This matter is before the Court on the Motion of the United States Trustee for Sanctions, Disgorgement of Fees, and Entry of an Order to Show Cause Against Richard Kenniston. [In re Denny, Case No. 15-51918 ("Denny"), ECF No. 137 ("Current Sanctions Motion").] The United States Trustee filed the Current Sanctions Motion in ten other cases that are procedurally consolidated with this case. [Denny, ECF No. 147.]
The other cases are: In re Ball, Case No. 16-60245; In re Ball, Case No. 17-61567; In re Richardson, Case No. 17-60892; In re Moore, Case No. 17-51398; In re Robertson, Case No. 17-51649; In re Harrison, Case No. 17-51692; In re Hays, Case No. 17-51818; In re Hocker, Case No. 17-52092; In re King, Case No. 18-50195; and In re Hendrickson, Case No. 18-60150.
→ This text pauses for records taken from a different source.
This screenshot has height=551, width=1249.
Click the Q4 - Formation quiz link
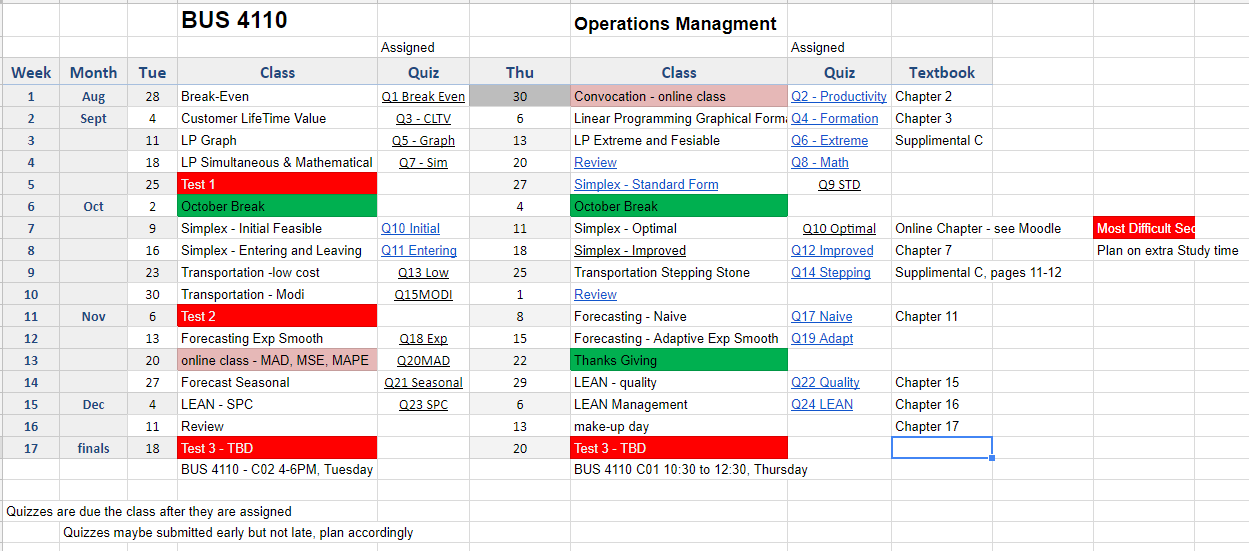834,119
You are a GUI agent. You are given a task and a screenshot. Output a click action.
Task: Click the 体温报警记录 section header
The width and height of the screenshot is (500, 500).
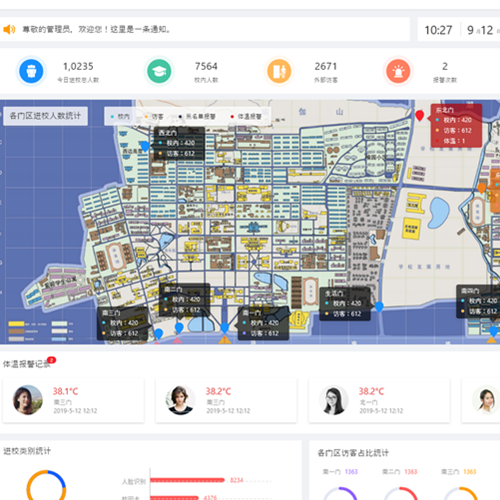pyautogui.click(x=26, y=364)
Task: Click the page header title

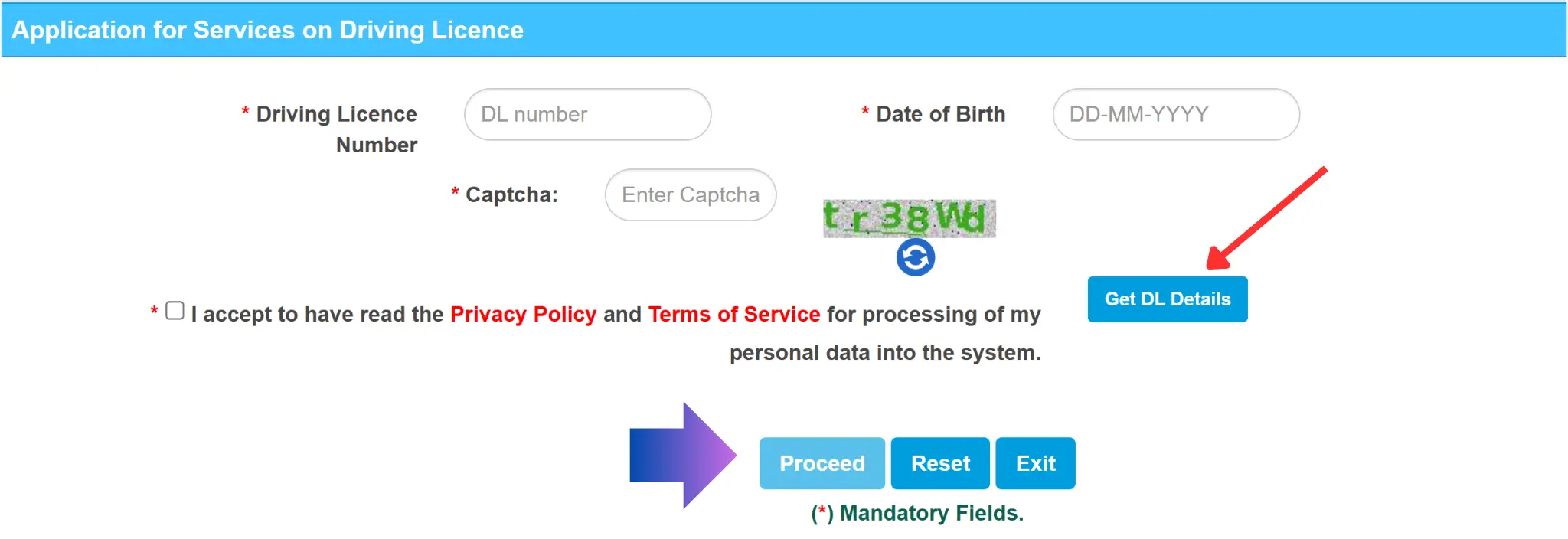Action: coord(268,30)

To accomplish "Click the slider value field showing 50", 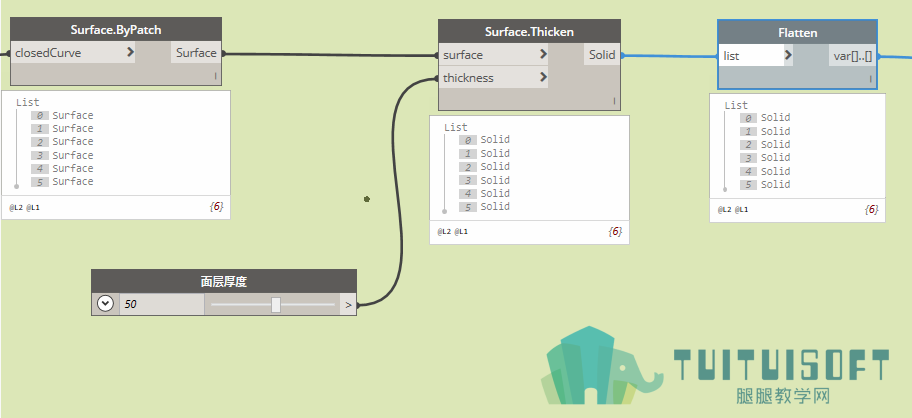I will pyautogui.click(x=162, y=304).
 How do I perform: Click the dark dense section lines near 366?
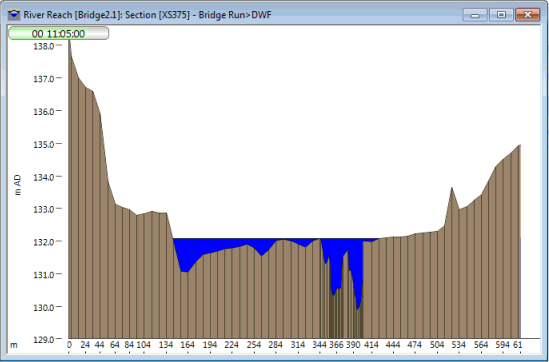(x=336, y=319)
Kenniston did not appear at the preliminary hearing held on April 10, 2018. The preliminary showing indicated Kenniston was guilty of unprofessional conduct and failed to properly represent multiple clients in violation of District Court Local Rule 83.3(a)(2). See generally KYEB LBR 1001-3 (adopting the district court rule). Therefore, an Order to show cause was entered and set for hearing on May 8, 2018. [Denny, ECF No. 148.] The Order to show cause directed Kenniston to provide a written response to the U.S. Trustee's allegations by April 24, 2018, and appear at the hearing. No response was filed and Kenniston did not appear.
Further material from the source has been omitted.